Mace wants turnover to be £500m by 2026 under a five year plan but group chair and chief executive Mark Reynolds said the figure could be reached two years early and was likely to end up north of £550m.
Consult now employs 4,700 people at Mace – around two-thirds of its group staff – a rise of more than 80% from the 2,600 it employed just two years ago.
The business has been growing on the back of winning work overseas such as a deal to build 75 schools in Peru, a contract to revamp rail links in Ontario, Canada, as well as increasing amounts of work in Asia following last year’s partnership with Tenman Project Management in which it has a controlling stake.
“I can see [the] £500m [target] being surpassed in 2024 with a fair wind,” Reynolds said. Operating profit at the consulting business jumped 44% to £35m last year.
Mace’s overall group revenue was up 12% to £1.9bn with pre-tax profit more than doubling from £16.7m to a record £38m.
Its biggest arm by turnover remains construction with £1.5bn of income, up from £1.2bn last time, making it responsible for just over three-quarters of its business.

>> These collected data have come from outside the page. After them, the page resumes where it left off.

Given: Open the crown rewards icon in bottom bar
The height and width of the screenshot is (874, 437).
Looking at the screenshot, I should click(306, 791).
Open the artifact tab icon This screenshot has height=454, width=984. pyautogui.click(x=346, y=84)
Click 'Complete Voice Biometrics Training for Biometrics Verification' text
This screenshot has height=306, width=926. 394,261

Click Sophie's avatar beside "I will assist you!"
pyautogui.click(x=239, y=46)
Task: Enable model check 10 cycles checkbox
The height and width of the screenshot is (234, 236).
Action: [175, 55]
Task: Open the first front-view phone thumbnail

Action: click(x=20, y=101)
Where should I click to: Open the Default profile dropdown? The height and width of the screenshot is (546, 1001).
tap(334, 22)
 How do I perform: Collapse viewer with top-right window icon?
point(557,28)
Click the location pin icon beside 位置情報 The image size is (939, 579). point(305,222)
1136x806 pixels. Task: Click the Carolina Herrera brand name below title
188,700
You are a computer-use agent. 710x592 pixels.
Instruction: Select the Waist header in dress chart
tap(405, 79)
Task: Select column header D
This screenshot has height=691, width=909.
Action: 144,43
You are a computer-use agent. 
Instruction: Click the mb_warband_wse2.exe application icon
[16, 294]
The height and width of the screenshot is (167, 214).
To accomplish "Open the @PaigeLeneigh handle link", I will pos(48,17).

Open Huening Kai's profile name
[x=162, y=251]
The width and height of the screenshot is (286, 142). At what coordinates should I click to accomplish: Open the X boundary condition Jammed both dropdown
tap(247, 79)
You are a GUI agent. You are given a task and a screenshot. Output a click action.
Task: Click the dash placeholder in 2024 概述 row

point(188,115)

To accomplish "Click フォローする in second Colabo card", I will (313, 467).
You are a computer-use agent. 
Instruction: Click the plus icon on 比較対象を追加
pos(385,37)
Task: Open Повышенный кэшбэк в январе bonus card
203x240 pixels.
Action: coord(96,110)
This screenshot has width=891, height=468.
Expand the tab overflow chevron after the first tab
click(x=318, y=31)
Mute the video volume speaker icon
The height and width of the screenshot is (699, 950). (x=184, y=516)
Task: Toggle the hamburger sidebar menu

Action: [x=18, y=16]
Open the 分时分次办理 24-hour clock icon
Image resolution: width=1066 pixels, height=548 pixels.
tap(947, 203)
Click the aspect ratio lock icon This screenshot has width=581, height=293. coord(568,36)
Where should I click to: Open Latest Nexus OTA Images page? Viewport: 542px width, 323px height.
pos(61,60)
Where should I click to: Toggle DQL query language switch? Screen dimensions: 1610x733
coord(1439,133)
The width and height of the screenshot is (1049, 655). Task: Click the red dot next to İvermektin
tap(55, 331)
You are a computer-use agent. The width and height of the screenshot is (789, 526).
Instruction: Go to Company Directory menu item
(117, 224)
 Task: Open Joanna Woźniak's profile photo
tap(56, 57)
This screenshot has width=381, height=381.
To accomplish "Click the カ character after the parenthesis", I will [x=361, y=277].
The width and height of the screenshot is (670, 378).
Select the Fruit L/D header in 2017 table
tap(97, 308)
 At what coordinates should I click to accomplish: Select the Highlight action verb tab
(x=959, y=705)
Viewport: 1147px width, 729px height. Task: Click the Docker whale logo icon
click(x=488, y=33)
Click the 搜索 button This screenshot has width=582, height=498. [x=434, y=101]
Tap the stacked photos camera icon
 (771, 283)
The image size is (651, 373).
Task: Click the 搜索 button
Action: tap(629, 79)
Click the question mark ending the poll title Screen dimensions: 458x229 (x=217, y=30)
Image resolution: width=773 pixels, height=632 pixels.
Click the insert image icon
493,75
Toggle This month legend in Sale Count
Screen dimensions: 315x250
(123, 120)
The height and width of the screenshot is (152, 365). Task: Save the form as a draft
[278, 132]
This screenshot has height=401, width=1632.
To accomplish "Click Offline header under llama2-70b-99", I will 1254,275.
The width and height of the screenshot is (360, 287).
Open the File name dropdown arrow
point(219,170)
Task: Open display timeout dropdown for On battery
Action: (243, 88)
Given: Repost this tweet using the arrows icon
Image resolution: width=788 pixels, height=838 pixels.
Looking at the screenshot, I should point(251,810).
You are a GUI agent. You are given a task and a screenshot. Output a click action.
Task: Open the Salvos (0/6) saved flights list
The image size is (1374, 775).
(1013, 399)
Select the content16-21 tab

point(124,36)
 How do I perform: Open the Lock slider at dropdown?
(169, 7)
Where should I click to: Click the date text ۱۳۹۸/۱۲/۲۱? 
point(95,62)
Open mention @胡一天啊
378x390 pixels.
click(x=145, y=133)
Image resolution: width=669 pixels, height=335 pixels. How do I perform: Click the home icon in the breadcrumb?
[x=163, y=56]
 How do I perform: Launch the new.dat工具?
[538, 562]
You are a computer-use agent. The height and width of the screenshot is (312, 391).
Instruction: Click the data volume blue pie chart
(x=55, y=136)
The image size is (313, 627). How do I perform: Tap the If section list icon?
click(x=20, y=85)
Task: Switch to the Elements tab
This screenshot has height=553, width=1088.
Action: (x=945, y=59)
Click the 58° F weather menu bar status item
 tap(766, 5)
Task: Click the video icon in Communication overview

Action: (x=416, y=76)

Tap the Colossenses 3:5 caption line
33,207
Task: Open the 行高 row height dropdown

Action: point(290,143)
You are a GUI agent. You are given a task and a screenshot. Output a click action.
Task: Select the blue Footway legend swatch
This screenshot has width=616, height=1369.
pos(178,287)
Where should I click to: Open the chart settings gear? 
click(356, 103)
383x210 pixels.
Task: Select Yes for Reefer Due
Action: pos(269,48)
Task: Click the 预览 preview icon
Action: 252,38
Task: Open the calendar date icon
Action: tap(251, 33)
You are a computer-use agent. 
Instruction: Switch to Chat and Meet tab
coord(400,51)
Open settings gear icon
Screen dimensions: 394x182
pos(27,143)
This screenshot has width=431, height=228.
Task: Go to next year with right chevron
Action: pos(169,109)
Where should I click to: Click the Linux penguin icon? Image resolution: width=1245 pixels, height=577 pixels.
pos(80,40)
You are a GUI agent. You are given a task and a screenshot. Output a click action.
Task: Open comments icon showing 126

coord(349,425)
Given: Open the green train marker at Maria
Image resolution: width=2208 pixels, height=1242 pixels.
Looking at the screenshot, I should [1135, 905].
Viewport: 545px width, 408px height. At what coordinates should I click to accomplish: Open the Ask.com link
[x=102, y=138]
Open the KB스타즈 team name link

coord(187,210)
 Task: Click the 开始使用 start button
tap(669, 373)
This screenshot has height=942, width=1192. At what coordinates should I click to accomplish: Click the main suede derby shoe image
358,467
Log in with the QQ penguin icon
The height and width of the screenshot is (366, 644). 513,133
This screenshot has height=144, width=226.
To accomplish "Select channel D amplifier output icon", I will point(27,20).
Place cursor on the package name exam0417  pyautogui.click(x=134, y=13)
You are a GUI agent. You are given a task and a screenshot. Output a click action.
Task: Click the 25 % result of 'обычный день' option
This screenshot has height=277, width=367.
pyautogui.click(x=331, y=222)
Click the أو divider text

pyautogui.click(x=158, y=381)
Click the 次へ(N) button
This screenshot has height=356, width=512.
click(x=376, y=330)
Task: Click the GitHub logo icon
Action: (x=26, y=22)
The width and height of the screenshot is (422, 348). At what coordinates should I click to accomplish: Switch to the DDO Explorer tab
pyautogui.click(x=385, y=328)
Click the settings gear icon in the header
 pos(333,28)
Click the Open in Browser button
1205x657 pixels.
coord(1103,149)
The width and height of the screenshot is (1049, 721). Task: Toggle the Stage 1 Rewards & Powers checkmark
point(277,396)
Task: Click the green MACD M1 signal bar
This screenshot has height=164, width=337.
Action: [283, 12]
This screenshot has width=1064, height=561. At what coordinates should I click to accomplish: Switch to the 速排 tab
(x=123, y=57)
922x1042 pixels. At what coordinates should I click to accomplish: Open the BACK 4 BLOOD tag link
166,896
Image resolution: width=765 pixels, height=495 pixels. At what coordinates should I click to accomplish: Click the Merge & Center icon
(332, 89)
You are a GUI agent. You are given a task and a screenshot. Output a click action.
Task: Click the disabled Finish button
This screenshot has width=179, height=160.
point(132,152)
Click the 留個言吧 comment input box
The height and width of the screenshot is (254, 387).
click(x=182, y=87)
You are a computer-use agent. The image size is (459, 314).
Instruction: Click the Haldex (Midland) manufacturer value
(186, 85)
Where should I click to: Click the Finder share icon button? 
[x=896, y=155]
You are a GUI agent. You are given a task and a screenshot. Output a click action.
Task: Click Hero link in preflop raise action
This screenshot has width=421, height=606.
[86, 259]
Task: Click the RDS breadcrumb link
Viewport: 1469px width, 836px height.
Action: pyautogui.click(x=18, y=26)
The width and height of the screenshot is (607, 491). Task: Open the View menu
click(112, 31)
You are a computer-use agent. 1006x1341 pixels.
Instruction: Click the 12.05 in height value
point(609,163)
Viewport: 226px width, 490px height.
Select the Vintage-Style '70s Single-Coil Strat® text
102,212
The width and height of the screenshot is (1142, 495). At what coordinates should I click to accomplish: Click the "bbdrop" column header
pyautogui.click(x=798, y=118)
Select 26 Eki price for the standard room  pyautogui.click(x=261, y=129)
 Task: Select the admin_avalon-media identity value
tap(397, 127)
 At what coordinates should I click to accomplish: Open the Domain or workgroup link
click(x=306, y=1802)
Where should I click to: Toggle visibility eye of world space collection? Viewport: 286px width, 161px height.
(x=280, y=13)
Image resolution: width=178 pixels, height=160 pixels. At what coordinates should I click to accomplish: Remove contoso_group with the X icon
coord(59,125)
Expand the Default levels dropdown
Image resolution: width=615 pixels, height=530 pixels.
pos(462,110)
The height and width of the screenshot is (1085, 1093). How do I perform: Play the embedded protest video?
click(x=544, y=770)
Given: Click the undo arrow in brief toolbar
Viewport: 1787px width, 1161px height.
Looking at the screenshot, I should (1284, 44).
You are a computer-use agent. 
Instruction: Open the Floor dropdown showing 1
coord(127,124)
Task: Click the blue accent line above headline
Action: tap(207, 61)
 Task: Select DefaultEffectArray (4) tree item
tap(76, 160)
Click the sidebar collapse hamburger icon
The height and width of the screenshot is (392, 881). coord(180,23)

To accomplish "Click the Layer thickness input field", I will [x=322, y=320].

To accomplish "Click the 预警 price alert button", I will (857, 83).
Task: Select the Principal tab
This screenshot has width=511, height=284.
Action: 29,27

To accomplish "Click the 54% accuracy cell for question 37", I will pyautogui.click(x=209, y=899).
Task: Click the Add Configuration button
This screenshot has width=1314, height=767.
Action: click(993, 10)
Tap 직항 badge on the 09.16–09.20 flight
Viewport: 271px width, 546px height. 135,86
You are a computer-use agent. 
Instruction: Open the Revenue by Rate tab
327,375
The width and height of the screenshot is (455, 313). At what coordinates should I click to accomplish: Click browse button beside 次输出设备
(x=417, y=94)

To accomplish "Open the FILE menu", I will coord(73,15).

Operating profit also was on the up, by 62% to £56m.
The firm said the value of its construction management contracts last year, which included the second phase of the Battersea Power Station redevelopment, dropped 15% to £382m although the firm does not include the figure in its revenues.
But Reynolds said some jobs its construction arm, which employs nearly 1,600 people, that had been expecting to get the green light had stalled because of rising costs. “Between March and June [this year] we had five major tenders worth £500m delayed or cancelled.”
He said one scheme, worth upwards of £150m for a private client, had been pulled completely after failing to agree a price.
He added: “Some clients have asked us to go back and look again at the price. Some projects have slipped undoubtedly because of inflation.” Reynolds admitted that the uncertainty meant its projected turnover this year of £2.15bn was being revised down to just over £2bn but said its 2026 target of £3bn was still within reach.
The fallout from last week’s mini-budget will test developers’ nerve to stick with schemes, he added, with the prospect of further currency fluctuations and interest rate rises to come.
“We’re in for a bumpy few weeks but we went through this after the Brexit vote and it calmed down eventually.”
But he added clients and funders were running the rule more than ever over how proposed schemes stacked up financially. “There is lots of money in the market, with things like private equity, but funds will only be deployed if the appraisals work. If it doesn’t work, they won’t do it.”
Mace improved its average payment time by a day to 29 days last year and said 94% of invoices, including those in dispute, were paid within 60 days.
The firm said exceptional items totalled £12.5m last year which included a software expense of £2.5m. Mace also received a £2.1m covid loan handed to its US business that was later written off by the US government. Its year-end order book stood at £2.8bn.